> _Required work_: Copy exactly, and only, the lines from the one containing "Open source (376, 2043)" through the last line of the records below.

Collected data

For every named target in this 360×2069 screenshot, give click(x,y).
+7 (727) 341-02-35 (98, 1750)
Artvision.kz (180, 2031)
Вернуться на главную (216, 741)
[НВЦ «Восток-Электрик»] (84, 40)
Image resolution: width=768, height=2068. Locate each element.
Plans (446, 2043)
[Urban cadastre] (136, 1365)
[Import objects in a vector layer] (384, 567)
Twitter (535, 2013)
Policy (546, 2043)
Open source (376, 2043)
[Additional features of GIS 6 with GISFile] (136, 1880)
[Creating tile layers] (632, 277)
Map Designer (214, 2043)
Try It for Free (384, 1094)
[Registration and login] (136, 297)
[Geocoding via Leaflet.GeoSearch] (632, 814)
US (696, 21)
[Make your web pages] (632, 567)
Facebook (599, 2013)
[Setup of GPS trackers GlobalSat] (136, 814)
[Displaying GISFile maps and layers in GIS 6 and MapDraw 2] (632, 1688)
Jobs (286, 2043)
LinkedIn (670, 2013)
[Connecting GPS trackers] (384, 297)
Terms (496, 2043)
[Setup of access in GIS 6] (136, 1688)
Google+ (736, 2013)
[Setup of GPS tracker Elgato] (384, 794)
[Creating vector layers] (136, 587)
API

> _Your solution_:
Open source (376, 2043)
[Additional features of GIS 6 with GISFile] (136, 1880)
[Creating tile layers] (632, 277)
Map Designer (214, 2043)
Try It for Free (384, 1094)
[Registration and login] (136, 297)
[Geocoding via Leaflet.GeoSearch] (632, 814)
US (696, 21)
[Make your web pages] (632, 567)
Facebook (599, 2013)
[Setup of GPS trackers GlobalSat] (136, 814)
[Displaying GISFile maps and layers in GIS 6 and MapDraw 2] (632, 1688)
Jobs (286, 2043)
LinkedIn (670, 2013)
[Connecting GPS trackers] (384, 297)
Terms (496, 2043)
[Setup of access in GIS 6] (136, 1688)
Google+ (736, 2013)
[Setup of GPS tracker Elgato] (384, 794)
[Creating vector layers] (136, 587)
API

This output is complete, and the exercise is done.